Le propagande pubblicitarie dei vari “Favela Tour” sono fatte molto bene. Il “maquillage” valorizza eccessivamente gli effetti positivi ed i benefici e nasconde le conseguenze indesiderabili. A partire dagli agenti ideatori che sfruttano questo business, gruppi di professionisti e di imprenditori che vengono da fuori e hanno lanciato un prodotto diverso per le orde di turisti: visitare le favelas.

Il “favelado” (l’abitante della favela, ndt) è il prodotto turistico. Per il turista, la possibilità di entrare nella favela e conoscere il modo di vivere degli abitanti dei favelados è il fattore fondamentale nella composizione del pacchetto.

Gli investimenti per soddisfare la domanda di questa nuova grande tendenza turistica sono realizzati con falsi interventi infrastrutturali. Come le opere del PAC (ndt. “Programma di Accelerazione della Crescita”, un programma del governo che promuove investimenti in opere e ristrutturazioni) con un forte richiamo turistico, come ad esempio la funivia nella favela “do Alemão”, che venne annunciato come un investimento sulla mobilità, ma che in realtà è un’attrazione per i turisti in “contemplazione” della povertà, con offerte promosse addirittura sui siti commerciali.

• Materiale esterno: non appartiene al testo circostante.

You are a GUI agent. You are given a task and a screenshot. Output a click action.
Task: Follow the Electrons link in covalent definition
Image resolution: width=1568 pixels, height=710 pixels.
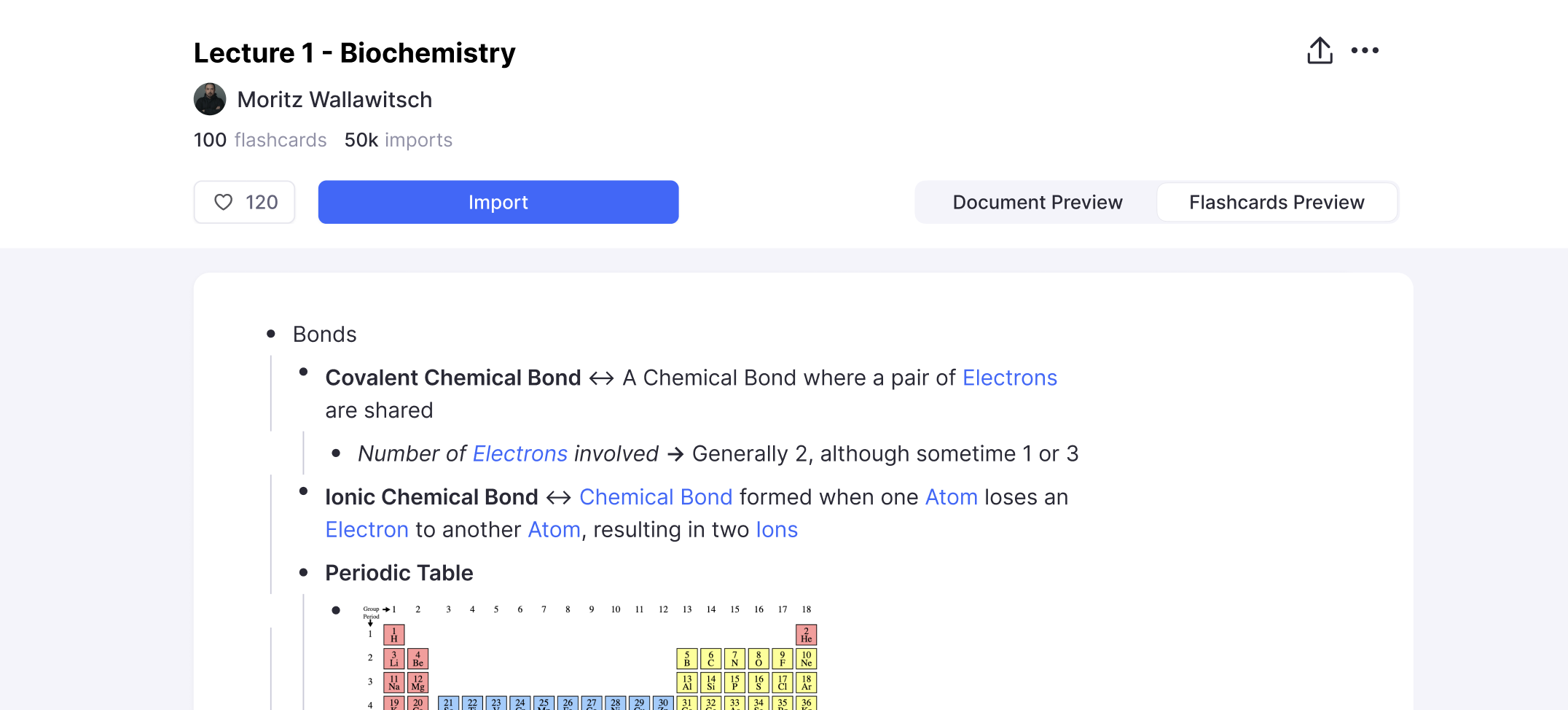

E, siccome il mondo postmoderno è scritto e firmato dal giornalismo e dalla pubblicità, i telegiornali eseguono regolarmente il loro compito promozionale in supporto alle UPP (Unitá di Polizia Pacificatrice): “I turisti cambiano hotel del lungomare per alberghi dentro le favelas”. C’è sempre un “favelado” imprenditore, determinato e titolare di una propria attività che serve da personaggio. Ma ciò che vediamo sul campo é quello che questo tipo di pubblicità ingannevole camuffa: una crescente invasione di attività commerciali amministrate da stranieri.

Non possiamo non fare un’attenta riflessione sulle strategie della UPP, la nuova entità che gestisce questi territori, prima dominati dal traffico. Osservare gli sviluppi della UPP è come rivivere la struttura brutale e razzista del colonialismo: occupare per sfruttare. La politica di pacificazione è a capo di questa tecnologia di espansione capitalistica.

I poliziotti di stato oggi, come i “capitães do mato” un tempo (milizie che nell’epoca coloniale erano incaricate di dare la caccia agli schiavi fuggitivi e di riconsegnarli ai loro “padroni”, ndt), stanno nelle favelas per garantire lo sfruttamento di questi territori e del patrimonio di chi li abita: l’artigianato, la gastronomia, la danza del “passinho” e ogni sorta di cosa che possa trasformarsi in merce “made in favela”. I territori “riconquistati” da parte dello Stato – come se questo non ci fosse mai stato prima in forma di tariffe, pedaggi, appropriazioni indebite e lavaggio di denaro – costituiscono la cintura turistica della città che ospiterà i grandi eventi.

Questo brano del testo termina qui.